Saddened at the duplicity and lack of compassion from his political party, APC, Ortom soon made his way back to his old political fold, PDP, in 2018. That was when APC bared its fangs at him for daring to be a deserter. The stage was thus set for a titanic battle. While still in APC, and still hurting from the cruel and mindless deaths visited on his people, no APC governor or chieftain offered any form of sympathy. Buhari openly shunned the burial of those murdered in cold blood. Only Rivers State governor and PDP strongman, Nyesom Wike, would visit Ortom with a balm for those hurting and supplies for the harassed and displaced people of Benue State.
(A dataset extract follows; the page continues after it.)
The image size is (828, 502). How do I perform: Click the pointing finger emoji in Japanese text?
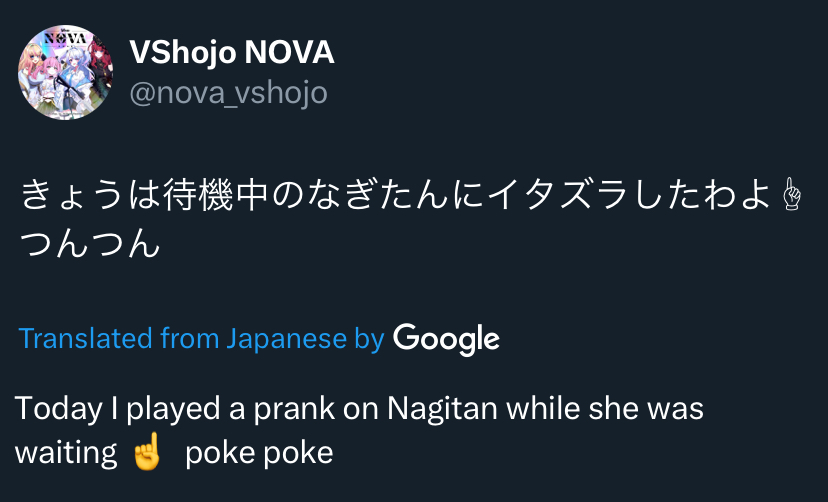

Only Mr. Ayodele Fayose, then governor of Ekiti State strengthened internal mechanisms to wad off the murderous herders; but they are back now with vengeance, with Kayode Fayemi romancing the presidency for 2023 ambition.
 
And as the 2019 general elections approached, the people of Benue State chose to suffer deprivations of unpaid salaries and pensions to stand with the man who stood with them when outsiders sought to annihilate them. They chose Ortom over and above APC and returned him to office. But for the onslaught of the mad herders, Ortom might not have survived; he reaped massive political capital from a desperate situation because he chose to sacrifice his own comfort to keep his people safe. Had he caved in to Miyetti Allah’s threats and the complicit silence from Abuja, he would by now have been thrown into the bottomless bin of history as the man who sold out on his people and failed to stand with them in their moment of great grief. This is a lesson southern political leaders must embrace, to always stand with the people and not always play to the gallery and be sycophantic to the whims of outsiders on the altar of personal greed.
 
Yet in this also is lesson enough for Ortom and leaders who undermine the people because of personal, selfish interests. It will be tragic indeed if Ortom still owes workers salaries since being sworn in as governor for a second term. He arrived Government House in 2015 on APC platform, but remains so for a second term from 2019 not just on PDP platform, but as hero of his people, the man who stood between his people and annihilation. That in itself is poignant enough moment to pause and reflect upon.

If he had not lived completely for his people in his governance style before, perhaps now is the time to start. Service, they say, is its own reward. Now is the time for Ortom to live completely by that enduring ethos. Anything else would be a violation of the people’s implicit trust.